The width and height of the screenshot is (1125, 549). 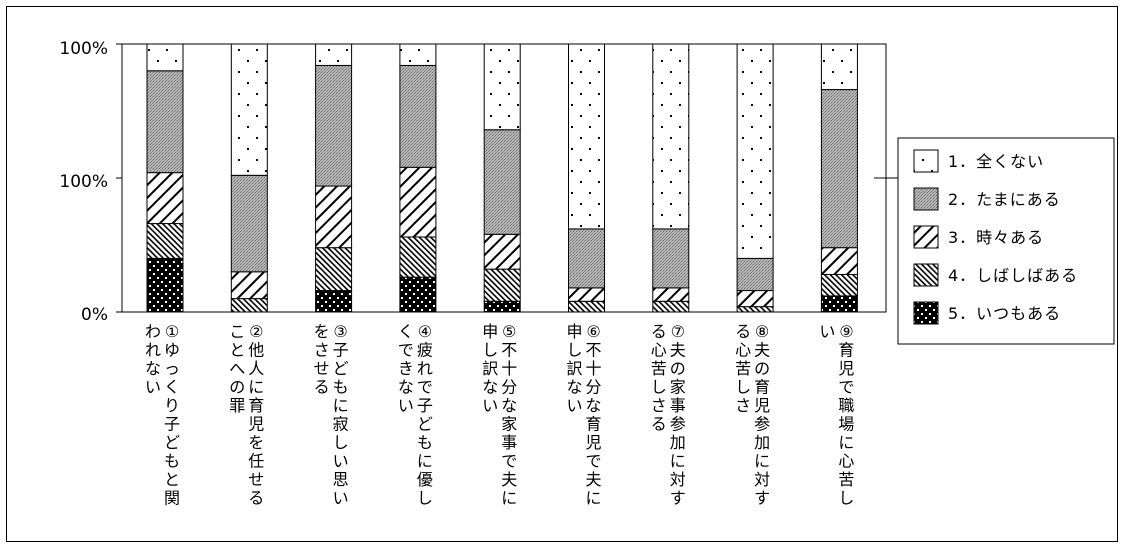 What do you see at coordinates (1013, 276) in the screenshot?
I see `legend-label-4: 4．しばしばある` at bounding box center [1013, 276].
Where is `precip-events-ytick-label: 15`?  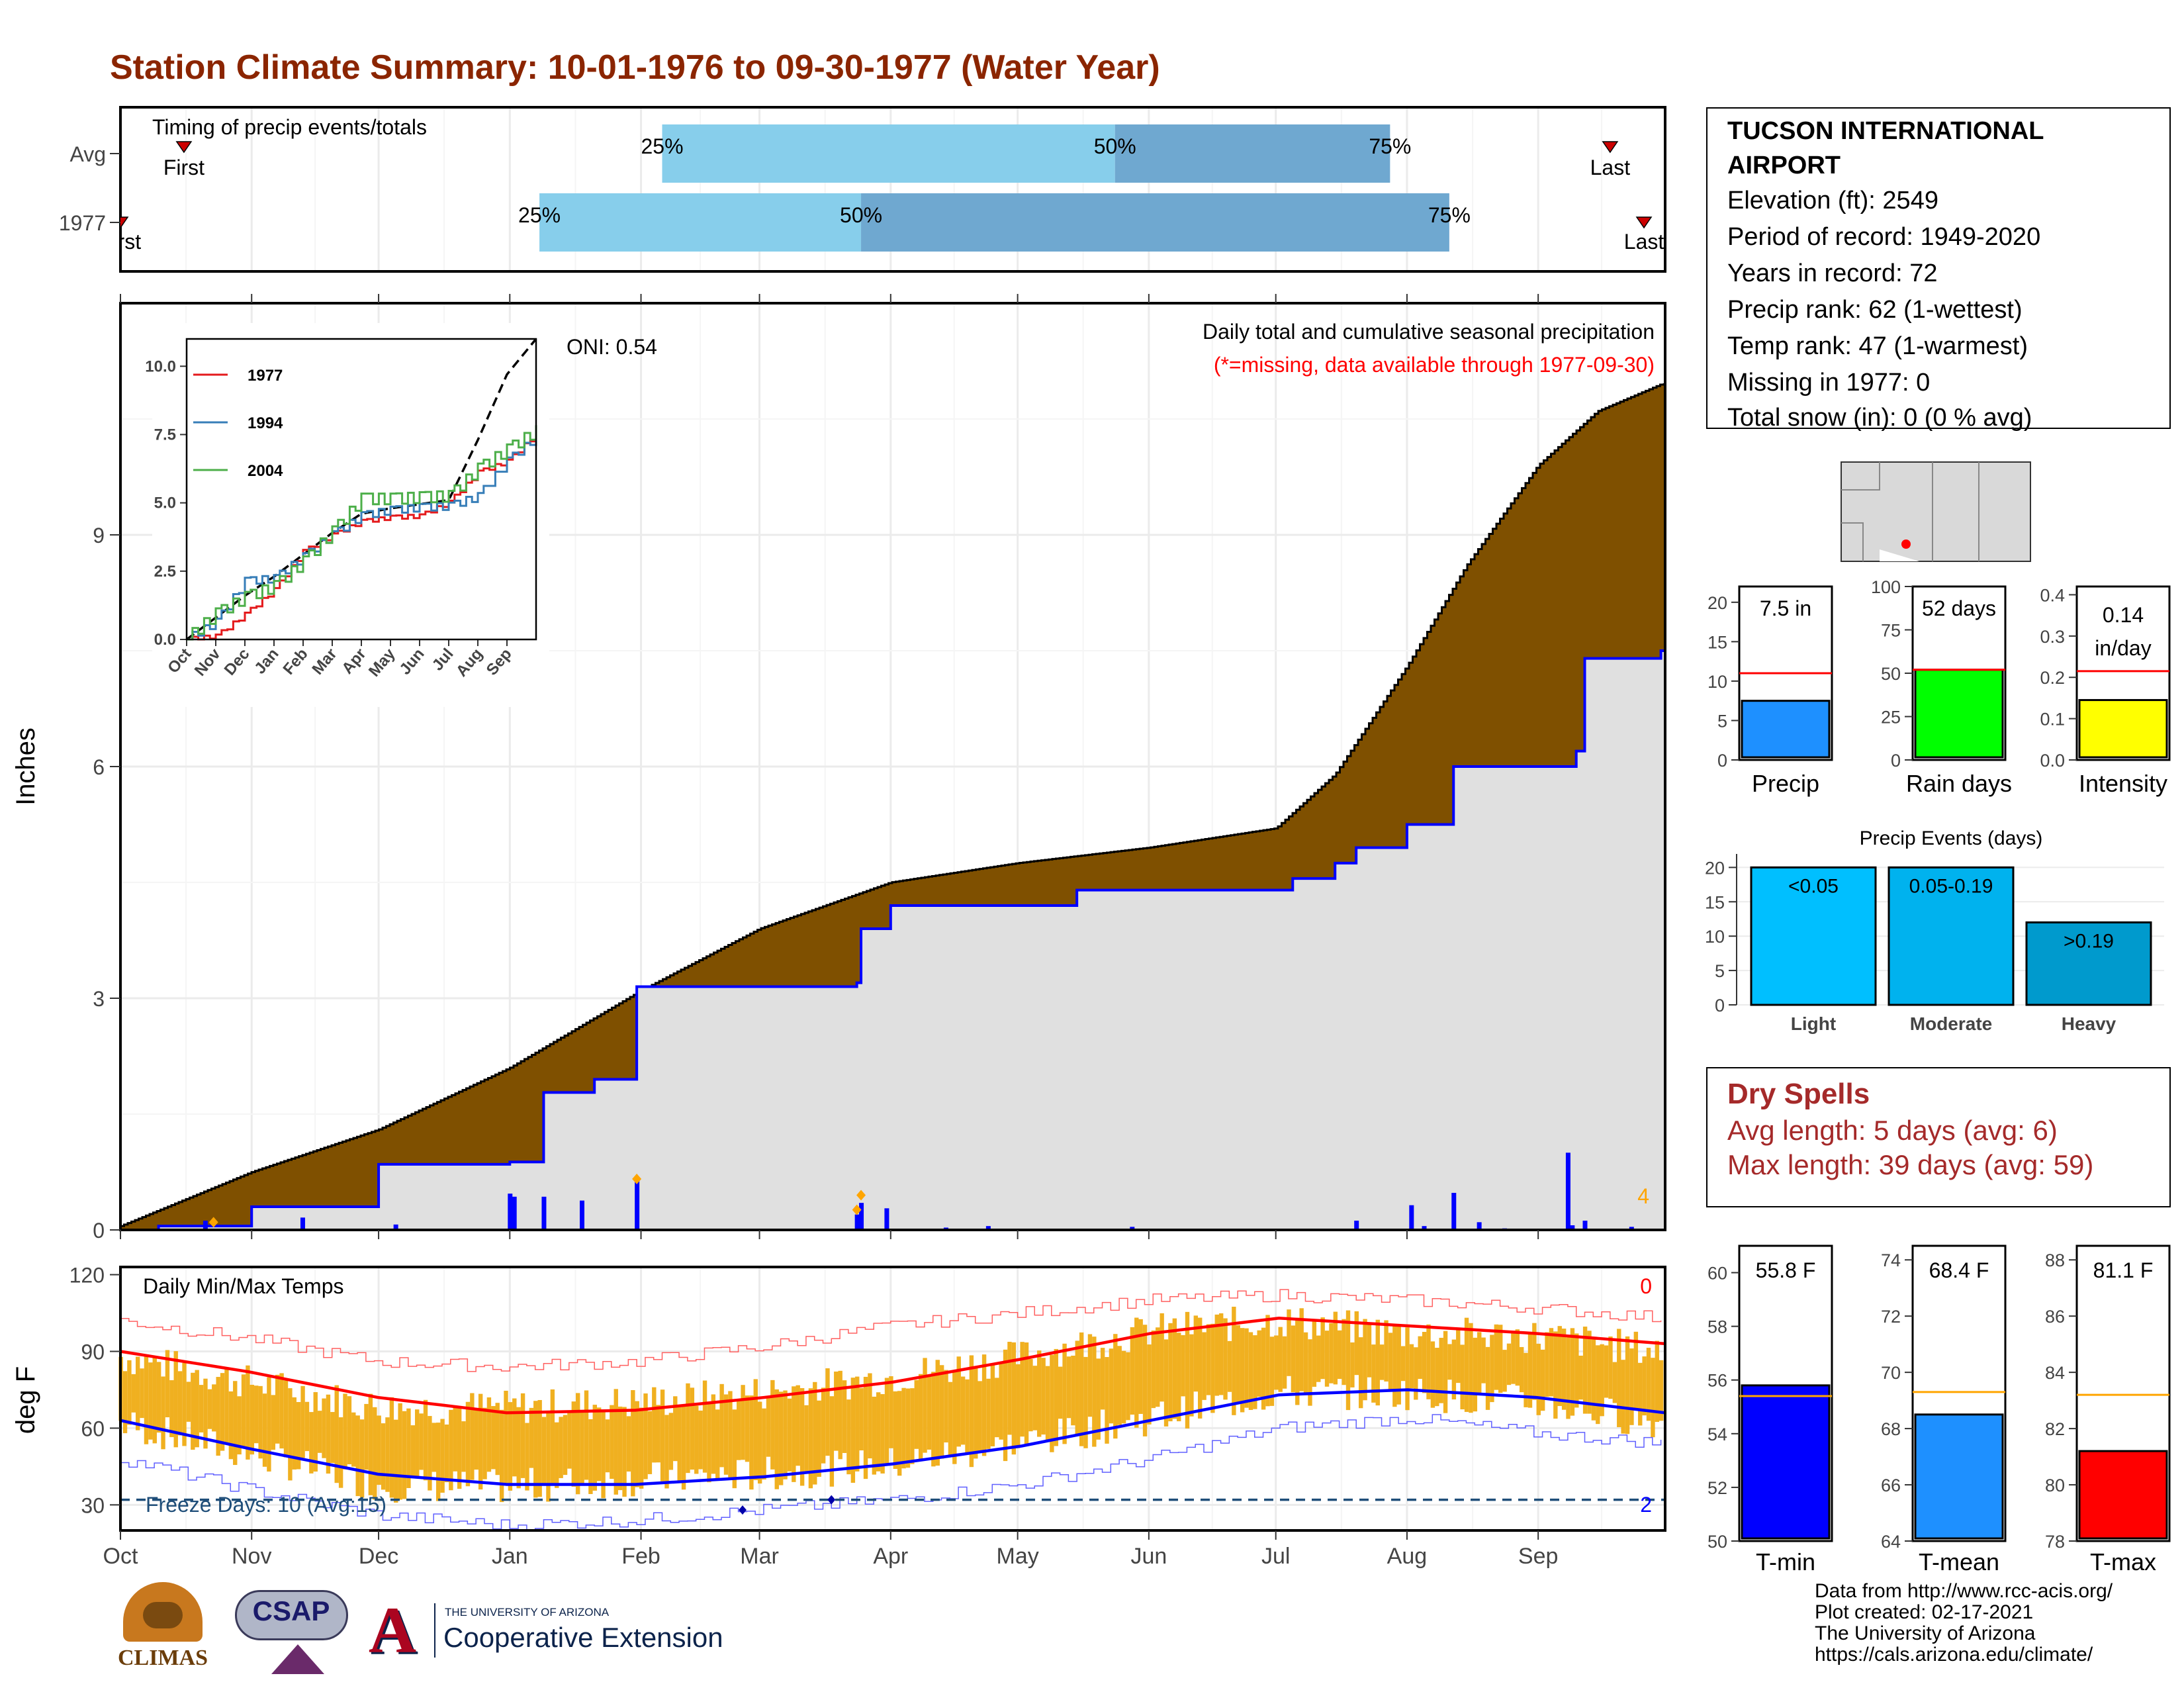
precip-events-ytick-label: 15 is located at coordinates (1715, 902).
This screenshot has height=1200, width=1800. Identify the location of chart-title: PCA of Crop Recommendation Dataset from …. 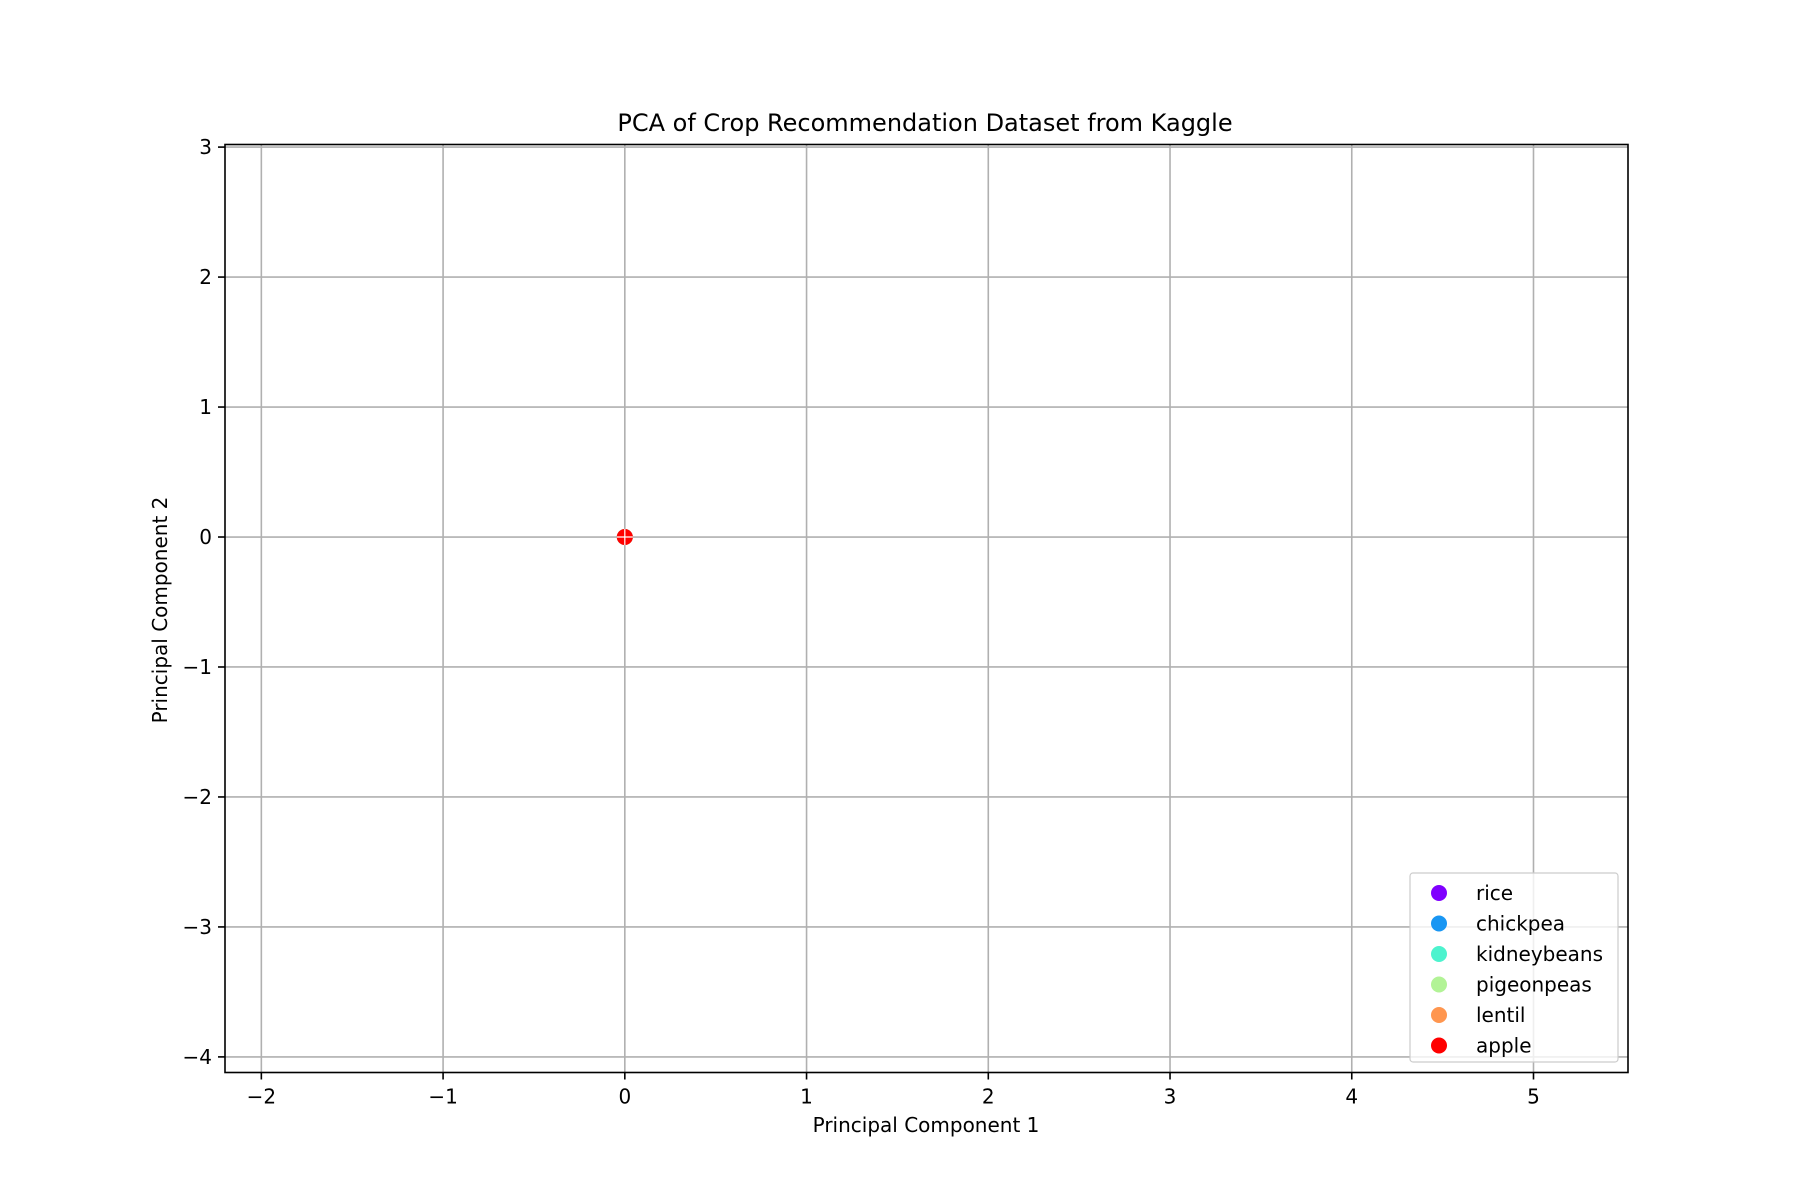
(924, 123).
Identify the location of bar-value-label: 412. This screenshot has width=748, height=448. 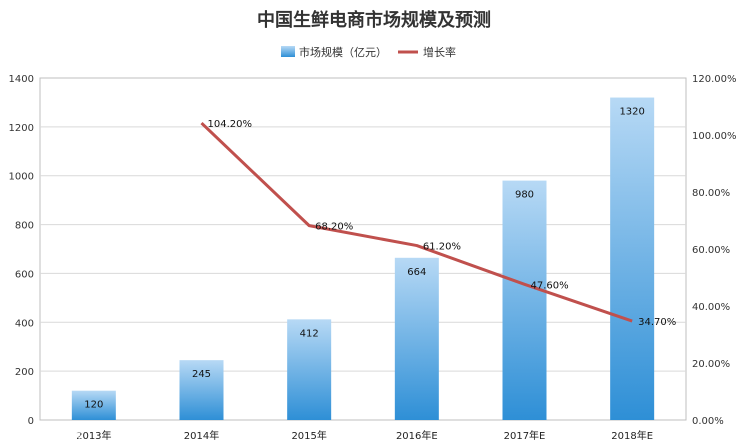
(310, 334).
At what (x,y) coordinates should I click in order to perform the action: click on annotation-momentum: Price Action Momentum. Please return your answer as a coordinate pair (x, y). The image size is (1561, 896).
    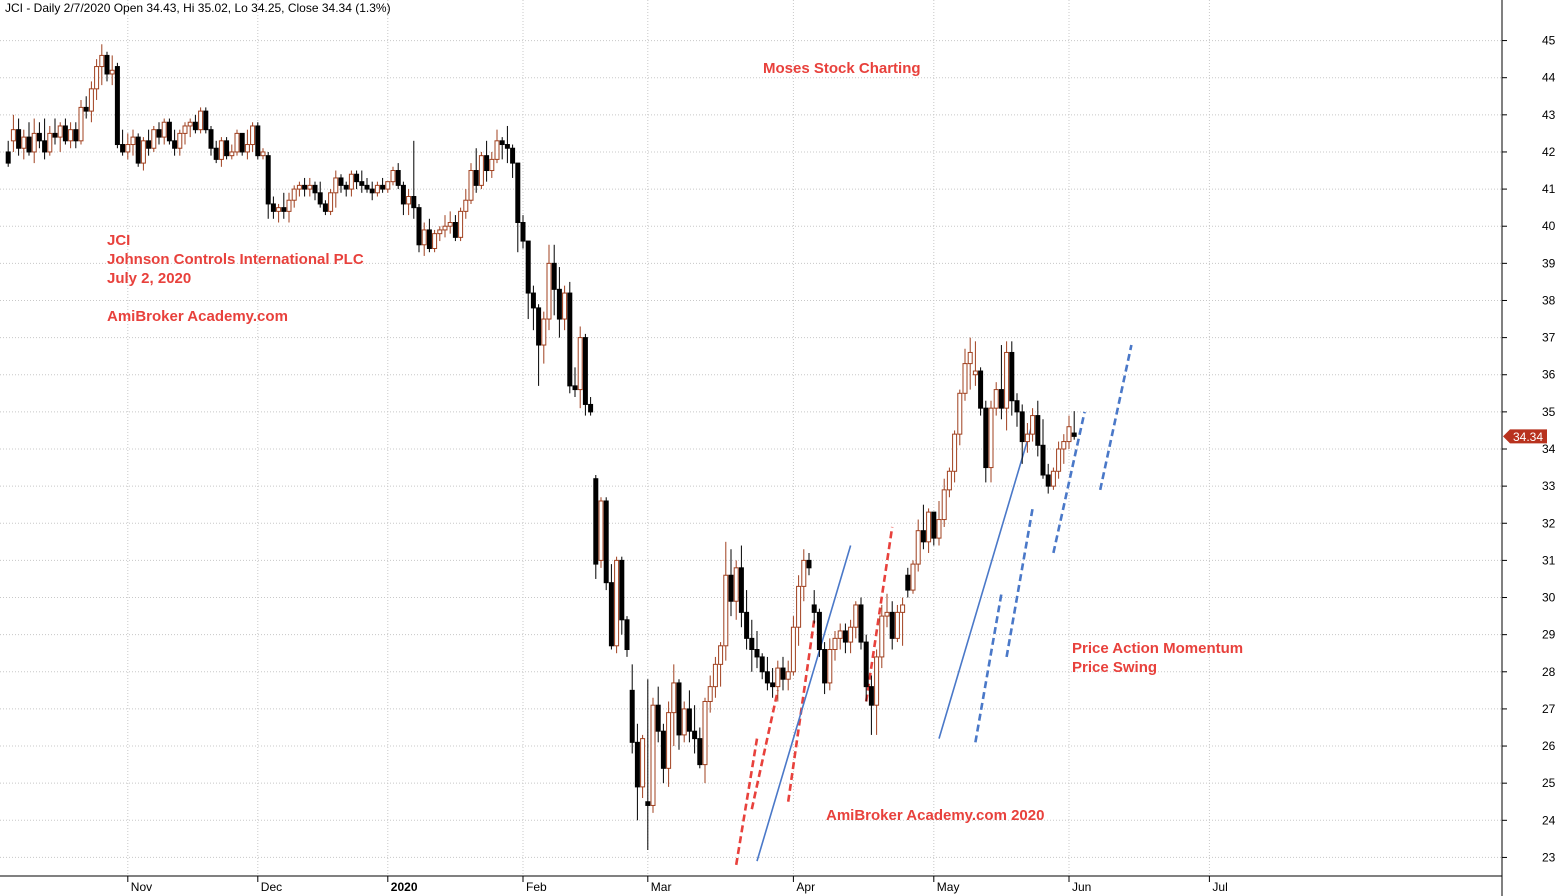
    Looking at the image, I should click on (1158, 648).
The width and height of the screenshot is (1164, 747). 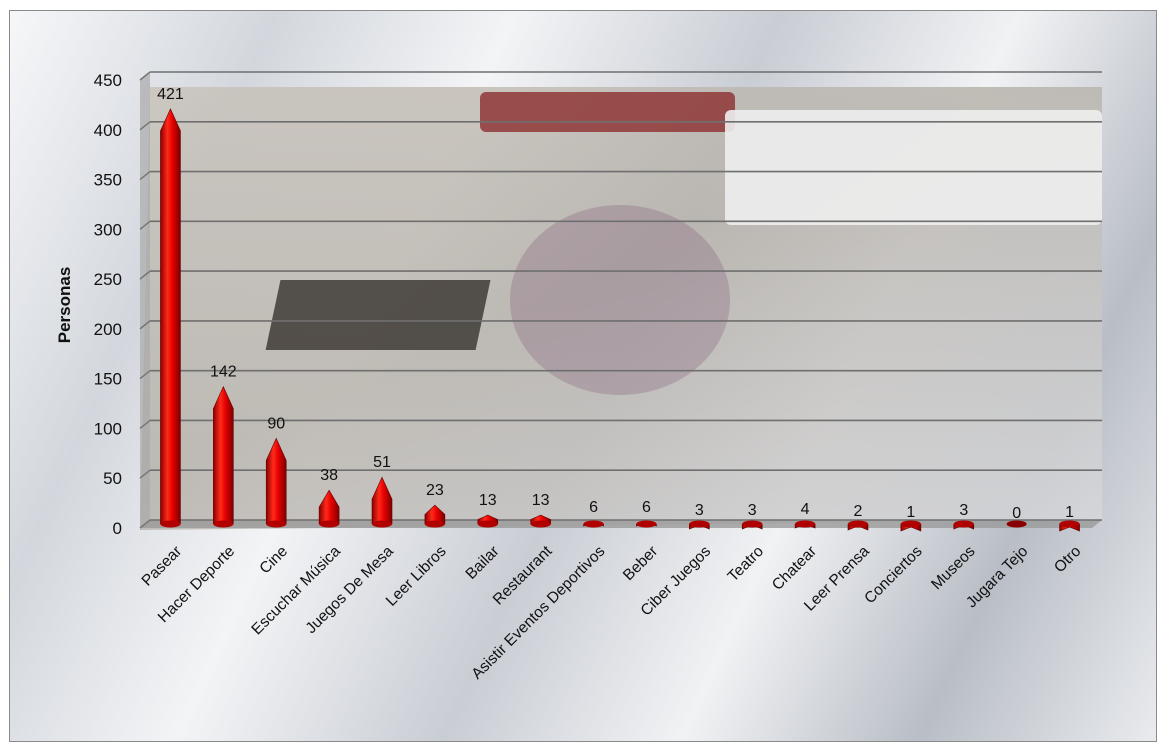 I want to click on y-tick-label: 250, so click(x=108, y=280).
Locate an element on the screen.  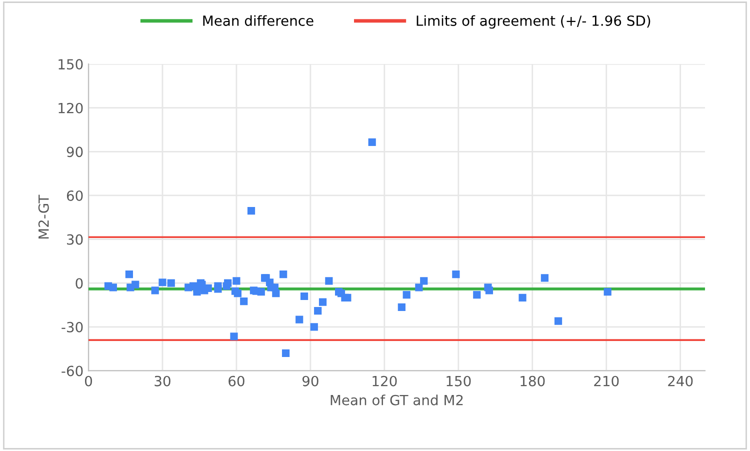
x-tick-label: 180 is located at coordinates (532, 381).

- _WHAT THE EXERCISE ASKS_: Return the lines of the material from the line with "At what (x,y)" to the line with "Looking at the", both included, leaving out the pictures.

- _YOUR SOLUTION_:
At what (x,y) coordinates should I click in order to perform the action: click on annotation-momentum: Price Action Momentum. Please return your answer as a coordinate pair (x, y). The image size is (1561, 896).
    Looking at the image, I should click on (1158, 648).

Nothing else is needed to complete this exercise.